#### Provided data

____

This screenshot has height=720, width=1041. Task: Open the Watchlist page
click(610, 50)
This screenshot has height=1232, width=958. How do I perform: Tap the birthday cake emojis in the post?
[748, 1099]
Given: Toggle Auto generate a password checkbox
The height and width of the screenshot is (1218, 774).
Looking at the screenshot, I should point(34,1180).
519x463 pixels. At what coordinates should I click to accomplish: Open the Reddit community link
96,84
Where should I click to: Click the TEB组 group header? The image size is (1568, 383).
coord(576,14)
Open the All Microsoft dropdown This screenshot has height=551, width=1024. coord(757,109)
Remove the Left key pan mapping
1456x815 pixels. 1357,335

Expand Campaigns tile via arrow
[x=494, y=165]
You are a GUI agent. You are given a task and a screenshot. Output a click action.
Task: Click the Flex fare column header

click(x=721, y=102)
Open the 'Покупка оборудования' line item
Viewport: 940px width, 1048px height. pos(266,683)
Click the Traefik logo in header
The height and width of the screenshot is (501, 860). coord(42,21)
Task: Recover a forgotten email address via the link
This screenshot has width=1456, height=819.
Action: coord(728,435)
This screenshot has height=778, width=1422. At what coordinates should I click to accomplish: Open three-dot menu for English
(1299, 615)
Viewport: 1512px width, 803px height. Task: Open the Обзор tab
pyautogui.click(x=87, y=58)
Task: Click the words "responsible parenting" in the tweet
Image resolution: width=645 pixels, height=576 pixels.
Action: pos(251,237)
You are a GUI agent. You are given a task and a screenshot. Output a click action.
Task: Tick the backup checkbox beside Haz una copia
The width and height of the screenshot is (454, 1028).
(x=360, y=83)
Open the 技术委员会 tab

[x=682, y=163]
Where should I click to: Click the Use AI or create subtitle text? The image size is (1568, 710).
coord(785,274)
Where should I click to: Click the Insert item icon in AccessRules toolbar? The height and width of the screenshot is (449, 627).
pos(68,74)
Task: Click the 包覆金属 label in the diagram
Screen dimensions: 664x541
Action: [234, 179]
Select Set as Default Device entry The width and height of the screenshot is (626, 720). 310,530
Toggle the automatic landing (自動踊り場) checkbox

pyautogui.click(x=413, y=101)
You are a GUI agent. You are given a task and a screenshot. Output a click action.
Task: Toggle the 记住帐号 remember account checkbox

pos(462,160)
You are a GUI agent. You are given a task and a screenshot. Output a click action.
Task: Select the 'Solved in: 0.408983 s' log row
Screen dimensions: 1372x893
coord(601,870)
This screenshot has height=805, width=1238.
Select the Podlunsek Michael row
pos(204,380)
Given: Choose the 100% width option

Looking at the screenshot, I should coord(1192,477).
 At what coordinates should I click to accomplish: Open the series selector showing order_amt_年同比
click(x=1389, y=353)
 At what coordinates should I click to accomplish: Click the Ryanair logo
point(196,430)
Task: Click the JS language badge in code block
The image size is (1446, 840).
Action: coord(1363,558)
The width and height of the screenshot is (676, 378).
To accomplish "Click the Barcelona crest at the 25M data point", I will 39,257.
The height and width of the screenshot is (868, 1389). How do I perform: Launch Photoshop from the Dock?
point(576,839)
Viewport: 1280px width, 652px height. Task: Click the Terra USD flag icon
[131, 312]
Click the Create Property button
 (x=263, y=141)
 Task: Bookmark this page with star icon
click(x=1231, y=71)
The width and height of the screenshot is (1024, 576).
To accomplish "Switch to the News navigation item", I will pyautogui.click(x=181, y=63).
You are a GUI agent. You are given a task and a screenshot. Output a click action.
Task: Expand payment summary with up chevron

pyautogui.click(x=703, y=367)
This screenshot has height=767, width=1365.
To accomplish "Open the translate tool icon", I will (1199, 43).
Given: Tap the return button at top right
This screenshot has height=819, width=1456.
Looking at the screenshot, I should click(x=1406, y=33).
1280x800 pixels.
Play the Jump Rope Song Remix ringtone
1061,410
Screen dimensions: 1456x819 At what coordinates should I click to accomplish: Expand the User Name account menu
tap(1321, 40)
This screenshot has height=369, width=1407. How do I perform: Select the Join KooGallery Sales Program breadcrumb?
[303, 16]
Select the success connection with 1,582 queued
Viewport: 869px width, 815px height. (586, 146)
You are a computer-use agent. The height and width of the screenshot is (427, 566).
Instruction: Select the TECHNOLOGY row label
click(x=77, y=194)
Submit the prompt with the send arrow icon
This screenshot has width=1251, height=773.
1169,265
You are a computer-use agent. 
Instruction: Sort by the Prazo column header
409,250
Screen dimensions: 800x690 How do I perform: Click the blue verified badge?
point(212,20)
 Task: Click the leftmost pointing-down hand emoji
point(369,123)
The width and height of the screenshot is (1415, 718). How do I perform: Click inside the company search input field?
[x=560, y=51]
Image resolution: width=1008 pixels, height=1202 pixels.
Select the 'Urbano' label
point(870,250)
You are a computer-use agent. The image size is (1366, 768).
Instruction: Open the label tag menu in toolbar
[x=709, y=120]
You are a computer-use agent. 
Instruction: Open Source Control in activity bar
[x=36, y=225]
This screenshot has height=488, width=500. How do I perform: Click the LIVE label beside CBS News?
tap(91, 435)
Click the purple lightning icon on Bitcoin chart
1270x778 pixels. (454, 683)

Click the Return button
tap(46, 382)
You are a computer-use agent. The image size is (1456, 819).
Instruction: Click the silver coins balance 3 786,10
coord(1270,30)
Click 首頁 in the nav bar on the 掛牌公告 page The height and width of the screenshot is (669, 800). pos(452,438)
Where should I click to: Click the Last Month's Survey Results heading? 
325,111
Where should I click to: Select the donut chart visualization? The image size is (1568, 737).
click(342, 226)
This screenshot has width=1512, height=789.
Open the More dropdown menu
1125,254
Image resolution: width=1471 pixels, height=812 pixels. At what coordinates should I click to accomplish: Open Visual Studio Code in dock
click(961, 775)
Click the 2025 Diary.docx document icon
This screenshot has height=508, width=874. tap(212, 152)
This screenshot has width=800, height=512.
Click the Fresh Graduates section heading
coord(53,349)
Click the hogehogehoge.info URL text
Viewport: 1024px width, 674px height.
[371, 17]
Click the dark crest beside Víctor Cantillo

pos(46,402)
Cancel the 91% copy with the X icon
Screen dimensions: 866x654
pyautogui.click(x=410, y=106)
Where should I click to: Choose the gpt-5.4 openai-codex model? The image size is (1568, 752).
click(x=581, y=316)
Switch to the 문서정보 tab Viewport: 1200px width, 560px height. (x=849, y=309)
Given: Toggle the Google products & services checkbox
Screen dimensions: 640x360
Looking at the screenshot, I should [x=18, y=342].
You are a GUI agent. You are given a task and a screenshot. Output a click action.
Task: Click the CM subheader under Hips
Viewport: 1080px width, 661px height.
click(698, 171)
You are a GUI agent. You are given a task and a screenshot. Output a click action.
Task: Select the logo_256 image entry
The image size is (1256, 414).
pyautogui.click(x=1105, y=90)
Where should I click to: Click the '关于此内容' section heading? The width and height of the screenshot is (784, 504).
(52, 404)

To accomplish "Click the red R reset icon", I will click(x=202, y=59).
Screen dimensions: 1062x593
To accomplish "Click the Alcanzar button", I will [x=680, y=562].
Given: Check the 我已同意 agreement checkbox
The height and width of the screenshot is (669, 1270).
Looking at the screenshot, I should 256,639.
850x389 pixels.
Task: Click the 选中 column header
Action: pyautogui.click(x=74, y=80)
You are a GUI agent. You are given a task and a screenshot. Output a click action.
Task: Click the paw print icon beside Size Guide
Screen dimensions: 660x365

____

#### Goal of the exercise
The answer should consist of every line above in which "computer" appears.

#### Completed task
You are a computer-use agent. The height and width of the screenshot is (427, 566).
You are a computer-use agent. 
You are a computer-use agent. The image size is (1366, 768).
You are a computer-use agent. 
You are a computer-use agent. The image size is (1456, 819).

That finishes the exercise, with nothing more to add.